--- Extracted records ---
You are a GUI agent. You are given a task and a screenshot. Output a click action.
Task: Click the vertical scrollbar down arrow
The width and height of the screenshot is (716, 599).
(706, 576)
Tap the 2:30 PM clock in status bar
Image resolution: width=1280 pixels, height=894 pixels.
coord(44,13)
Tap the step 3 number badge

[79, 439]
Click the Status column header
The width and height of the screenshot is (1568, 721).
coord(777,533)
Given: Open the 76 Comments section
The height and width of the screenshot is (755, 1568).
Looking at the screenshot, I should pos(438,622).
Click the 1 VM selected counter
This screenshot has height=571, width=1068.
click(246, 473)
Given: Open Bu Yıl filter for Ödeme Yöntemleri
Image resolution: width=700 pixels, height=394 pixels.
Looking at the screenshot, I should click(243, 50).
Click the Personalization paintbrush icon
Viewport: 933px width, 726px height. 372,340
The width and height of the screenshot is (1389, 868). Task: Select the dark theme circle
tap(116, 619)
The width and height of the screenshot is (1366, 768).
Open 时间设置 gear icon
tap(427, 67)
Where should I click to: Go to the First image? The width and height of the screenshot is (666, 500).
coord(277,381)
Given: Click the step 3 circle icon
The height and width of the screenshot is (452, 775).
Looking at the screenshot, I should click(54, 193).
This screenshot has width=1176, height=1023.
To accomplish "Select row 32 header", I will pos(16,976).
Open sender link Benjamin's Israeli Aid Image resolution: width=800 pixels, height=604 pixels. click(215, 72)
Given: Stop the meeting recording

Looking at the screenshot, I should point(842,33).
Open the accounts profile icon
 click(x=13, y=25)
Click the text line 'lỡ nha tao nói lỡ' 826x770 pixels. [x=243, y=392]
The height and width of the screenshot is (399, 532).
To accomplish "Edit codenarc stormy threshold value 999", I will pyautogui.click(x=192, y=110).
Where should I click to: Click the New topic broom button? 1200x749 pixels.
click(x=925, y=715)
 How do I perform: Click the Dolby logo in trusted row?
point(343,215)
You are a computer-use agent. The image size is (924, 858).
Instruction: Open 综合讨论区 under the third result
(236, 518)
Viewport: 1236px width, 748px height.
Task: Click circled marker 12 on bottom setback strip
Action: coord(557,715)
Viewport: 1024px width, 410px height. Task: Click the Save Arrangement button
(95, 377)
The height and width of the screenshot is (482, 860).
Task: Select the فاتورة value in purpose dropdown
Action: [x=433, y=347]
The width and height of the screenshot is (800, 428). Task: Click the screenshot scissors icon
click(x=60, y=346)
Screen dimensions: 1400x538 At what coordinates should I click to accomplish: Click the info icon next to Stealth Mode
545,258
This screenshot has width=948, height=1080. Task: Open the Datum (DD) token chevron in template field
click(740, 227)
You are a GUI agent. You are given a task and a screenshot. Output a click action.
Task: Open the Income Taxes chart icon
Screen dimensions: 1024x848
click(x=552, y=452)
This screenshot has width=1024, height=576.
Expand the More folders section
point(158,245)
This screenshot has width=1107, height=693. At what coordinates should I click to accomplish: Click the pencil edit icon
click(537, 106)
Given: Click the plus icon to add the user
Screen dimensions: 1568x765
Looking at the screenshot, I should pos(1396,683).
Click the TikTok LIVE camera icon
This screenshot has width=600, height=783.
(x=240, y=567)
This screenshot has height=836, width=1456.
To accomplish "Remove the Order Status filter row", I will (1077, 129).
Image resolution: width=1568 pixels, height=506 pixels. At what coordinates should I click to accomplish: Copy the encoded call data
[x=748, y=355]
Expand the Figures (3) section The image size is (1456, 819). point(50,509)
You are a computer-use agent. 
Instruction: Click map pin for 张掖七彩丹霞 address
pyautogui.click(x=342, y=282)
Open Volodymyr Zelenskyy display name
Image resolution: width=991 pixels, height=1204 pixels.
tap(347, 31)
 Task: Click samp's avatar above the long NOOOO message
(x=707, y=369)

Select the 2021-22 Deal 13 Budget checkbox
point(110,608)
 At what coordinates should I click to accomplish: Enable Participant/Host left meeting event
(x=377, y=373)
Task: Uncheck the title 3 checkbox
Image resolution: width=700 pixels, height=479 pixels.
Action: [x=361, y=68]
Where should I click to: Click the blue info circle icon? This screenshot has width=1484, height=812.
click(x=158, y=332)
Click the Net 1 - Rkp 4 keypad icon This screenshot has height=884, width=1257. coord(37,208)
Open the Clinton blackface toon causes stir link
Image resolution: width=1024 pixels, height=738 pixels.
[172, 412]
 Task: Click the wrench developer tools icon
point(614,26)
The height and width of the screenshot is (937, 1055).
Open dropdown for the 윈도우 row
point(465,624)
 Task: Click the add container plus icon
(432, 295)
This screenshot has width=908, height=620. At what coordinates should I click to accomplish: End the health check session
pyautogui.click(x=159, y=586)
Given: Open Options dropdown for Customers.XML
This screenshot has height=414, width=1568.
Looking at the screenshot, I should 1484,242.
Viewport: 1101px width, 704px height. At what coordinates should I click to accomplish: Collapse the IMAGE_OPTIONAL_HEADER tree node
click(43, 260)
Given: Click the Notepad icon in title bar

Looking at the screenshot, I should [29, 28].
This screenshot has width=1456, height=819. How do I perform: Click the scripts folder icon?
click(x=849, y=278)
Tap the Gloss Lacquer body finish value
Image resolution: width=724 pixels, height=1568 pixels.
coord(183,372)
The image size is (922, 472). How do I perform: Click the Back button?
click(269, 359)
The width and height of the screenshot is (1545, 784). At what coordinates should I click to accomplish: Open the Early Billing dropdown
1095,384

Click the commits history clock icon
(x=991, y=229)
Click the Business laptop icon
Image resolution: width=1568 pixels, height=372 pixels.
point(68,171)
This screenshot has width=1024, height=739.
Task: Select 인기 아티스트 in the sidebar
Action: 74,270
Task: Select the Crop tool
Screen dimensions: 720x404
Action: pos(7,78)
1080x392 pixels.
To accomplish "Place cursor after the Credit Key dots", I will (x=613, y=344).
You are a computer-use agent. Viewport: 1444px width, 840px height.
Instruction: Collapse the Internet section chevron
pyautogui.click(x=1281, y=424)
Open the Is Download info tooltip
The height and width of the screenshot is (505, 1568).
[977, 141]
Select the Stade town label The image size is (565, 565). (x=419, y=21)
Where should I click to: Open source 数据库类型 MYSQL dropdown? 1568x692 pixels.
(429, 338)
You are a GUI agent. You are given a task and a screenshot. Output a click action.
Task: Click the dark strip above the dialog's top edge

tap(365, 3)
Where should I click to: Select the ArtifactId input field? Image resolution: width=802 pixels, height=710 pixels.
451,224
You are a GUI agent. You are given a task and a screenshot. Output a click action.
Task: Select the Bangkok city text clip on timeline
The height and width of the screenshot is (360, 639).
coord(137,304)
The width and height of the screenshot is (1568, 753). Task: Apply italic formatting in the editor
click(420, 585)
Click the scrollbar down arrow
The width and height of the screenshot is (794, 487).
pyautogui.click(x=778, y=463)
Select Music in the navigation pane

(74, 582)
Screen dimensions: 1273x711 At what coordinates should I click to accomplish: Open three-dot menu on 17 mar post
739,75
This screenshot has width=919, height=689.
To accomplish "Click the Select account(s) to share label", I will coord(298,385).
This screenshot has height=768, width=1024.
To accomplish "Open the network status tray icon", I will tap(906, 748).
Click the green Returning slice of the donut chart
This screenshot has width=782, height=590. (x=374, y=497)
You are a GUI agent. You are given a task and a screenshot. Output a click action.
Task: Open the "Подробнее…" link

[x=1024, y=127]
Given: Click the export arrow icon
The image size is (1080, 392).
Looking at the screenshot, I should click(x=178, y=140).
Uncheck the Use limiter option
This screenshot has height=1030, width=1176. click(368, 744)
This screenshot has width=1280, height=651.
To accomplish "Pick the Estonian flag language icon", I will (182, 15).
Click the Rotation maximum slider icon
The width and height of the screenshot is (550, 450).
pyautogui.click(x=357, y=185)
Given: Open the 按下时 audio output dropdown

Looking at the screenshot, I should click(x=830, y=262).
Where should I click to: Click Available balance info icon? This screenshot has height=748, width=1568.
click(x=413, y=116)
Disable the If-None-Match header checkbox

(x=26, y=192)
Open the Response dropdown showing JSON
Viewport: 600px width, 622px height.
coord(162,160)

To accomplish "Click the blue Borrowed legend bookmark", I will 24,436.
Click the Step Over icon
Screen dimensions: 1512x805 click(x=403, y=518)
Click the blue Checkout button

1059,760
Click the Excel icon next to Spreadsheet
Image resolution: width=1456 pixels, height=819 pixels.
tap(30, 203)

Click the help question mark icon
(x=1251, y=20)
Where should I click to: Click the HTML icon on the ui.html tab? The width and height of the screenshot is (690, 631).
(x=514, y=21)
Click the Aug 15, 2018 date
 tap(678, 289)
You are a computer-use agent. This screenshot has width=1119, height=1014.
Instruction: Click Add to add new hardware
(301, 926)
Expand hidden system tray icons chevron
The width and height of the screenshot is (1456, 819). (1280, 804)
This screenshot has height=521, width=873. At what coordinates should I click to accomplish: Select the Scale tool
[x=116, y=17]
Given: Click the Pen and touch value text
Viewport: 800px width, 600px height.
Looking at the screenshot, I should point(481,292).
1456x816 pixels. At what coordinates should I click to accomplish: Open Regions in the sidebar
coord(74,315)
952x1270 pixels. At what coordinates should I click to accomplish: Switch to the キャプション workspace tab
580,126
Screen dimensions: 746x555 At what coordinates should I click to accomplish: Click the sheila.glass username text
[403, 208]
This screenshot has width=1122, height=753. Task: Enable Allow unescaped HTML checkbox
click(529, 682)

--- Goal ---
Copy the material verbatim, starting with its first line and stopping after the line that contains "coord(777,533)".

--- Answer to this problem ---
You are a GUI agent. You are given a task and a screenshot. Output a click action.
Task: Click the vertical scrollbar down arrow
The width and height of the screenshot is (716, 599).
(706, 576)
Tap the 2:30 PM clock in status bar
Image resolution: width=1280 pixels, height=894 pixels.
coord(44,13)
Tap the step 3 number badge

[79, 439]
Click the Status column header
The width and height of the screenshot is (1568, 721).
coord(777,533)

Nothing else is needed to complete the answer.